Linear Independence:

  • the columns of a matrix A are linearly independent iff the equation \(Ax=0\) has ONLY the trivial solution.

  • a set of vectors is linearly dependent if:

    • at least one of the vectors is a linear combination of the others

    • the # of vectors ,p, is greater than the # of entries, n: (p > n)

    • it contains the zero vector

Invertible Matrices:

  • An \(n\) x \(n\) matrix \(A\) is invertible (non-singular) if:

    • \(A^{-1}A = I\)

    • for each \(b\) in \(\mathbb{R}^n\), \(Ax=b\) has the unique solution \(x=A^{-1}b\)

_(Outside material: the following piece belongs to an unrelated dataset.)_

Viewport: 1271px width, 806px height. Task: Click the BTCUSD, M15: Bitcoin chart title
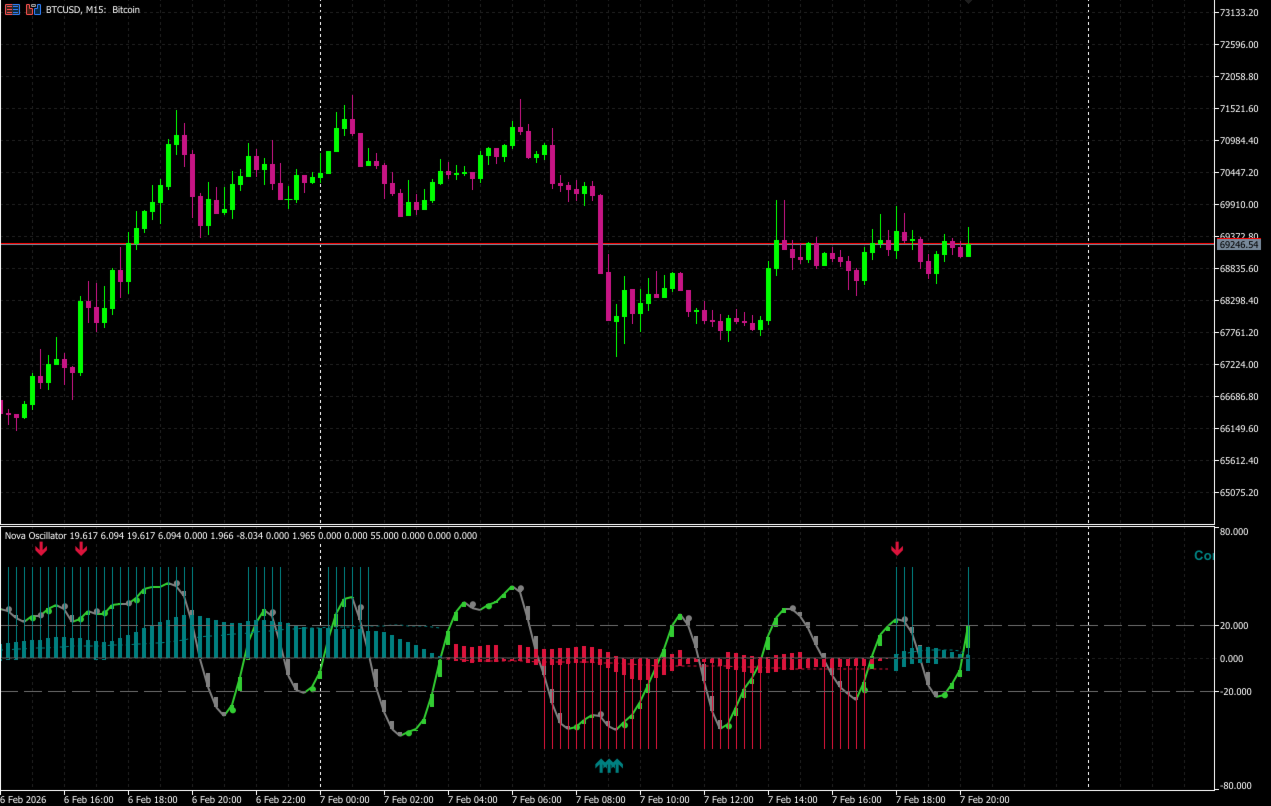[93, 9]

    • the equation AX=0 has only the trivial solution

    • the columns of A are linearly independent

    • the linear transformation \(x \rightarrow Ax\) is one-to-one

    • \(A^T\) is an invertible matrix

    • the columns of A form a basis of \(\mathbb{R}^n\)

    • rank \(A = n\)

    • Nul \(A = {0}\)

    • the number 0 is not an eigenvalue of A

    • det(A) is not zero

  • \(A\) is a matrix representing some linear transformation. \(A^{-1}\), if it exists, is a linear transformation that “undos” \(A\).

LU Factorization:

  • An \(m\) x \(n\) matrix A can be expressed in the form \(A = LU\), where \(L\) is an \(m\) x \(n\) lower triangular matrix and U is an \(m\) x \(n\) echelon form of A.

  • Suppose A can be reduced to echelon form U using only row replacements that add a multiple of one row to another row below it. In this case, there exist unit lower triangular elementary matrices \(E_1, E_2, ... E_p\) s.t.:

    • \(E_p ... E_1A = U\)

    • then, \(A = (E_p...E_1)^{-1}U = LU\)

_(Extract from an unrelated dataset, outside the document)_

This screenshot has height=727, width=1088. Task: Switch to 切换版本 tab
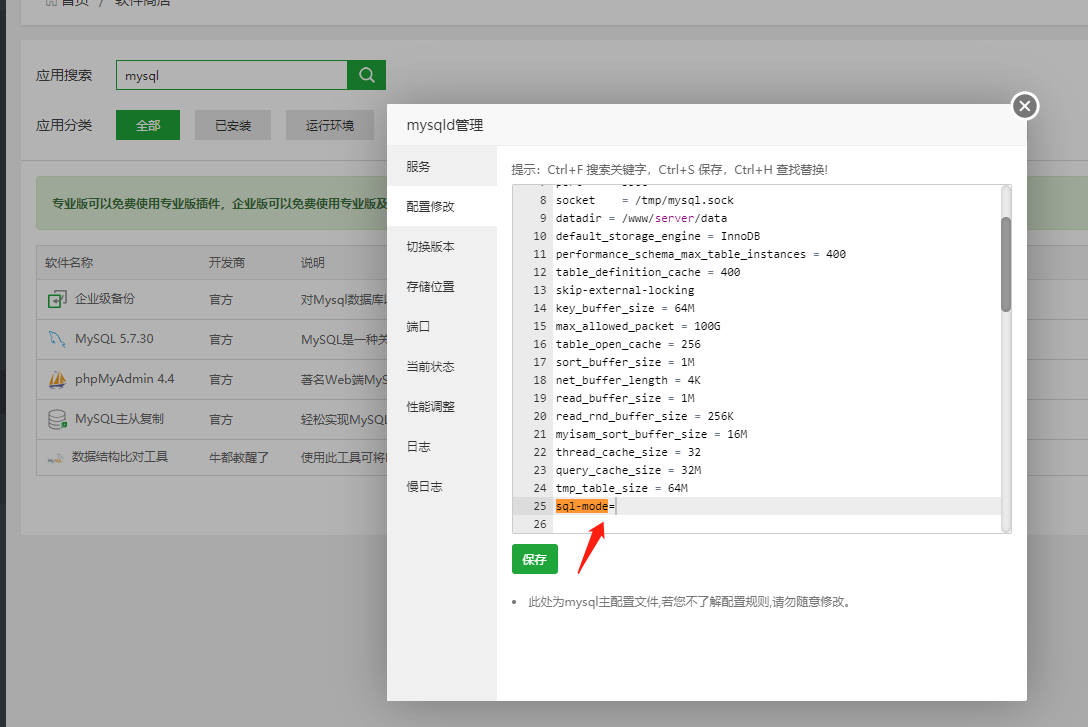coord(430,246)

    • so, \(L = (E_p...E_1)^{-1}\)

  • Algorithm:

    • reduce A to an echelon form U by a sequence of row replacement operations, if possible

    • place entries in L s.t. the same sequence of row operations reduces L to I

Rank and Dimension:

  • definitions:

    • the rank of a matrix A is the dimension of the column space of A

    • the dimension of a nonzero subspace H is the number of vectors in any basis for H

    • a basis for a subspace H is a linearly independent set in H that spans H

  • if the rank of a linear transformation is 1, the output is a line. if the rank is 2, the output vectors land on a 2d plane


A determinant may be understood as a scaling factor by which a linear transformation changes any area. If a determinant squishes an area to a smaller dimension, determinant is 0. Negative determinants invert the orientation of a matrix.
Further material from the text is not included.